On inflation, the statement simply noted that headline and core inflation “remain near” 2% and that inflationary expectation have been little changed. I think the FOMC is underestimating the degree to which inflation will rise in the second half of the year. Most measures of underlying inflation are still trending higher.

Regarding trade, there was no reference surrounding the uncertainty of policy, noting only that risks to the economic outlook appear “roughly balanced.”

There was little change in the monetary policy outlook as most are convinced the Fed will increase the overnight rate two more times in 2018.

The question at hand is whether or not the economy will slow in 2019, the result of higher interest rates and the waning effects of fiscal stimulus. I think ‘no’ for three simplistic reasons.

First, the tax cuts are stimulating the supply side of the economy. It is less sexy and politically less popular than stimulating the demand side via transfer payments and the like, but typically the results are long lasting. The supply side was stimulated by President Reagan and in the late 1990s, by President Clinton.

In both instances, growth was in excess of 4% for several years.

The second is jobs. Yesterday’s release of the ADP Private Sector Employment Index suggested job creation is accelerating. I believe there is a vast pool of available workers that are now beginning to migrate back into the workforce. These potential workers are not counted in the official data for statistically they do not exist. As these workers re-enter the workforce, economic activity will accelerate.

Additionally, according to the Employment Cost Index (ECI), or the widest measure of compensation measures, US workers received their biggest pay increase in nearly a decade over the 12 months ending in June.

The third is housing. Most people measure their net worth by the value of their homes, not their stock accounts. Because of policies enacted after the financial crisis of 2008-09, home building was greatly curtailed that has created spot housing shortages and rising prices.

As evidenced by Owners’ Equivalent Rent (OER) or what someone thinks they can rent their home for if the property was indeed a rental, most believe their homes have yet to rise in value. [Note: OER dropped precipitously in 2009-10 and has not significantly rebounded… rental rates and home values are closely correlated.]

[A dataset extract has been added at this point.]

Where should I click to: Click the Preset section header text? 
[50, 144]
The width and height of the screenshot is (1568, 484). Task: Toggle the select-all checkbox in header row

Housing prices are now rising in secondary and tertiary markets which should ultimately cause a rise in OER [and inflationary expectations], which in turn will support consumer spending and sentiment.

Some will write my views are Pollyannaish. Change is the only certainty. Multipolarity, interdependency and the massive stimulation of the demand side of the equation did not create balanced growth. In fact, it increased wealth inequality.

Society demanded a change. Based upon the Fed’s pronouncement that the economy is “strong” for only the second time this century, government is delivering on this demand.

All must remember government does not create jobs. Government can only create policies that are conducive to job creation and economic growth.

What will happen today?

Last night the foreign markets were down. London was down 1.31%, Paris was down 0.68% and Frankfurt was down 1.65%. China was down 2.19%, Japan was down 1.03% and Hang Sang was down 2.21%.

The Dow should open considerably lower as trade concerns are again rattling the markets. The 10-year is up 8/32 to yield 2.98%.